Supplied text:
Credit: DESY, CA Lindstrøm

Commentary: Foster on FLASHForward findings

Accelerator physics
Fundamental particles and interactions
Particle Physics

Professor Brian Foster, Donald H Perkins Professor of Experimental Physics, comments on the findings published in Nature today, 2 March 2022, from DESY’s FLASHForward experiment. The results show how basic plasma-physics processes limit the repetition rate of accelerators based on plasma-wakefield acceleration; Professor Foster was one of the founders of FLASHForward in 2013.

Ever since the Higgs Boson, responsible for giving mass to all the other elementary particles of nature, was discovered at the Large Hadron Collider (LHC) in 2012, particle physicists have dreamed of a ‘Higgs factory’ that could explore its properties in exquisite detail. Although the LHC can, and has, measured many of the characteristics of the Higgs, some can only be measured precisely in the much cleaner environment of electron-positron collisions. Several projects – linear colliders such as the ILC or CLIC, or circular colliders such as FCCee or CEPC –, have been proposed and hopefully one at least will be built in the near future. Their gestation period is however very long, partially because of their technical difficulty but mostly because of the large cost. Any technique that promises to reduce that cost is therefore very welcome – enter plasma-wakefield acceleration.

Disruptive technology

Plasma-wakefield acceleration (PWFA) exploits the enormous electric fields experienced at atomic scales by exciting coherent interactions in a gas of quasi-free electrons, otherwise known as a plasma. In principle, such fields can attain values several orders of magnitude greater than attainable with even the most sophisticated and performant metallic accelerating cavities, whose surfaces at some point will breakdown as the electric-field gradient increases. The much higher gradients of PWFA could either greatly reduce the size and therefore the cost of energy-frontier particle accelerators, and/or attain much higher energies for the same cost. The prospect of the miniaturisation of accelerators has many applications across a broad swathe of science well beyond particle physics – it would be truly disruptive technology.

Stated exercise 1:
According to the FLASHForward commentary, what is the main reason the proposed Higgs factories have such a long gestation period?
Stated exercise 2:
Render this sentence from the FLASHForward commentary in French: "Any technique that promises to reduce that cost is therefore very welcome – enter plasma-wakefield acceleration."
Stated exercise 3:
Resume the FLASHForward commentary, picking up right after its final sentence.

Records
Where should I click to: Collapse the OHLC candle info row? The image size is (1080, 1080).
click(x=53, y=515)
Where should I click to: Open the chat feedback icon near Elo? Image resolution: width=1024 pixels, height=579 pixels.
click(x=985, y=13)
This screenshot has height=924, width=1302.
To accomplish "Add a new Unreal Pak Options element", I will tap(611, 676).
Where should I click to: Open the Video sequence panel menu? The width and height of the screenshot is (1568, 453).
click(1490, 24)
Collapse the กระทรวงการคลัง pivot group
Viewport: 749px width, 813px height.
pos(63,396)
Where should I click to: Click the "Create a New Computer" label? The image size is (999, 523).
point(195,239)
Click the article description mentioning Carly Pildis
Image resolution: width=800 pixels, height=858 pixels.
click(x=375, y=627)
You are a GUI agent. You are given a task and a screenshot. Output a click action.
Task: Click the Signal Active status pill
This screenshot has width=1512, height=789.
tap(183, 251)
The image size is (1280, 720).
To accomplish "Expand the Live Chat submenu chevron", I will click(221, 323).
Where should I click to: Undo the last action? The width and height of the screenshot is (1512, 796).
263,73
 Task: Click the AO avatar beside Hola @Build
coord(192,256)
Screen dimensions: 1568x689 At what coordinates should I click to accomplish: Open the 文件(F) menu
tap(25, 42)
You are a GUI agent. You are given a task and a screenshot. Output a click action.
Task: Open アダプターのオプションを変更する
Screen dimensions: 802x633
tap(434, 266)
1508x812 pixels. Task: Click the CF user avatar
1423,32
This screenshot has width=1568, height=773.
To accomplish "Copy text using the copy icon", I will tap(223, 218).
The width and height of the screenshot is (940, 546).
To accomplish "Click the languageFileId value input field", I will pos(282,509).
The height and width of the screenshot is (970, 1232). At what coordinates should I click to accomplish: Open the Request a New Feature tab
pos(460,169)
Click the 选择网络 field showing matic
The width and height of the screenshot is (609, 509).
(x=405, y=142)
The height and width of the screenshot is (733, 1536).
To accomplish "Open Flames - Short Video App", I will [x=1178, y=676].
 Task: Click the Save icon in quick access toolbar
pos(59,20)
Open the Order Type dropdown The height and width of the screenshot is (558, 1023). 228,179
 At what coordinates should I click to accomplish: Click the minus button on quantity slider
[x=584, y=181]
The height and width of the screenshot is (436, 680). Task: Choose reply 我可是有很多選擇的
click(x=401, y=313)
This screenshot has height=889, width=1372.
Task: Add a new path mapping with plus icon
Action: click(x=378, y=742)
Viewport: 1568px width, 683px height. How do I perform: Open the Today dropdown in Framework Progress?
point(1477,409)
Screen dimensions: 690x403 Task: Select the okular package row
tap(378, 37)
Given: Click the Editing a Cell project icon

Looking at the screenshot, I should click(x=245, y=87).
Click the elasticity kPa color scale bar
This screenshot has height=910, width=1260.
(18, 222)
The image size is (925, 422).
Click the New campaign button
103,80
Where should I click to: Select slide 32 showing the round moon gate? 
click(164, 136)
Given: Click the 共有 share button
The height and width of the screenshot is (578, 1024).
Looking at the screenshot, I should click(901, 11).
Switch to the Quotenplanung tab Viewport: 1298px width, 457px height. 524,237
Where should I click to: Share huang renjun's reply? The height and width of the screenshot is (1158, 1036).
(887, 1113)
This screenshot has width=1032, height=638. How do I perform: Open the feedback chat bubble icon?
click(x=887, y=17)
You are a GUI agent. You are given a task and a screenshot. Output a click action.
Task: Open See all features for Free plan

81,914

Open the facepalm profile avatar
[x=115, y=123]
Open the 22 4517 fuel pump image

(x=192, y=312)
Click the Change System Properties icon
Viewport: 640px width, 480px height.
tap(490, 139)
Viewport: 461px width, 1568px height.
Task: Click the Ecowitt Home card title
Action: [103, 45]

Answer 1:
Mostly their large cost, though their technical difficulty also contributes.

Answer 2:
Toute technique promettant de réduire ce coût est donc la bienvenue – place à l'accélération par sillage plasma.

Answer 3:
We are still decades away from a linear collider that could be used in particle physics but we are already beginning to map out the broad outlines of how such a machine could be constructed. Of crucial importance for particle physics applications is ‘luminosity’ – basically the rate of electrons and positrons that can be brought closely enough together to annihilate. One crucial factor in determining luminosity is the repetition rate of an accelerator – in this case the number of bunches of electrons or positrons that can be reproducibly accelerated per second. One way to determine this for PWFA is to measure how quickly a plasma returns to its original state after such a bunch of particles has passed through it. One of the major goals for the FLASHForward beamline at DESY in Hamburg, Germany is to measure this parameter.

Exquisite timing and control

Many colleagues in the John Adams Institute for Accelerator Science in Oxford have been collaborators in aspects of the FLASHForward programme. My own involvement goes back to my time on leave of absence as Alexander von Humboldt Professor at the University of Hamburg and DESY. This professorship is the most valuable science award in Germany and I was able to devote the lion’s share of the funding to the design, construction and commissioning of FLASHForward, in collaboration with the project leader, Jens Osterhoff and subsequently with his successor, Richard D’Arcy, both of DESY. The FLASHForward beamline takes bunches parasitically from the superconducting FLASH free-electron laser (FEL) that produces photons in the water-window for use in many branches of science. The FLASH FEL has exquisite timing and control of its beam properties, which makes it ideal for experimentation at FLASHForward.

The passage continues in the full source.